Salmonella, campylobacter and toxic forms of E. coli all get their start in animals' intestines. They can spill out in the slaughterhouse and make their way into food.
Currently, chickens are sprayed with chlorine and quick-chilled to retard bacteria. Inspectors touch, sniff and sometimes test animal carcasses for contamination. Another method, in which bacteria are killed with zaps of radiation, has proved too controversial for widespread use in this country.
In a lab in this Georgia town, food scientist Michael Doyle looked inside a cow's stomach for a way to kill E. coli 0157:H7, the mutant microbe blamed in the recall of 25 million pounds of ground beef over the summer.
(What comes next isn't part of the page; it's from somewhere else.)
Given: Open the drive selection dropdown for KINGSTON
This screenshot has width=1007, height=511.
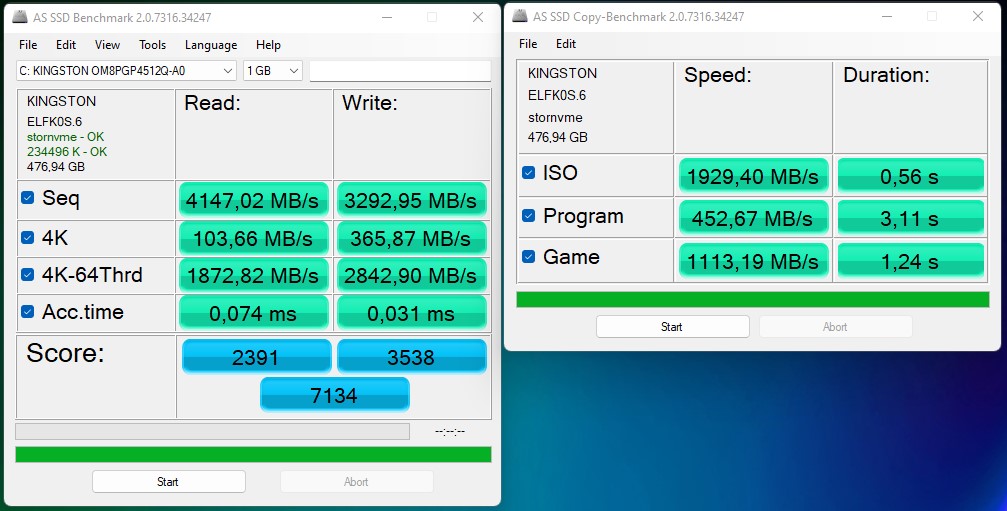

Doyle found that several types of bacteria inside the cow make their own repellent against E. coli 0157. So he took those bacteria from cattle droppings and tissue, grew them in the lab and fed them to calves in their milk.
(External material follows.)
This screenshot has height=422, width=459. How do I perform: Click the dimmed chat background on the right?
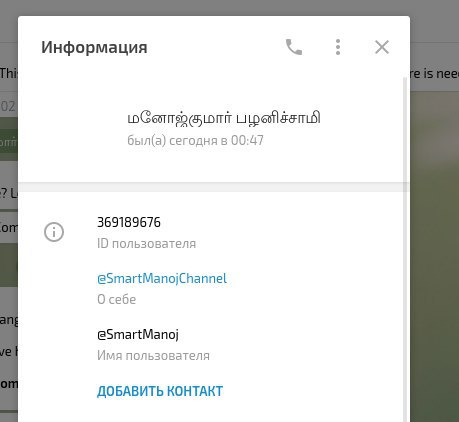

The bacteria not only wiped out E. coli 0157 in one group of calves within three weeks, they also kept it from invading a second group, said Doyle, who runs the University of Georgia Center for Food Safety and Quality Enhancement.
Doyle hopes his work will lead to a product that could be fed to cows to clean them out before they are sent to slaughter.
He is hoping to get his product to market within three years at a cost of about $1 per animal.
"This type of technology is exactly what we need if we are going to keep the bacteria out of the food supply:" said Caroline Smith Dewaal, director of food safety for the Center for Science in the Public Interest, an independent consumer advocacy group. "We need to have farmers address the bacteria before the cattle go to slaughter."
Several researchers are working on a similar concept in chickens.
A new oral vaccine aimed at cutting down salmonella infections from eggs and poultry could be available for farmers by early next year.
Developed by biologist Roy Curtiss III of Washington University in St. Louis, the vaccine is a weakened form of salmonella that allows the bird's defenses to fight off infections.
Scientists at the U.S. Department of Agriculture's Research Service in College Station, Texas, have also patented a mixture of bacteria from a chicken's gut that wards off salmonella in chicks.
The mixture is now being sold overseas. The approach is awaiting approval in the United States from the Food and Drug Administration.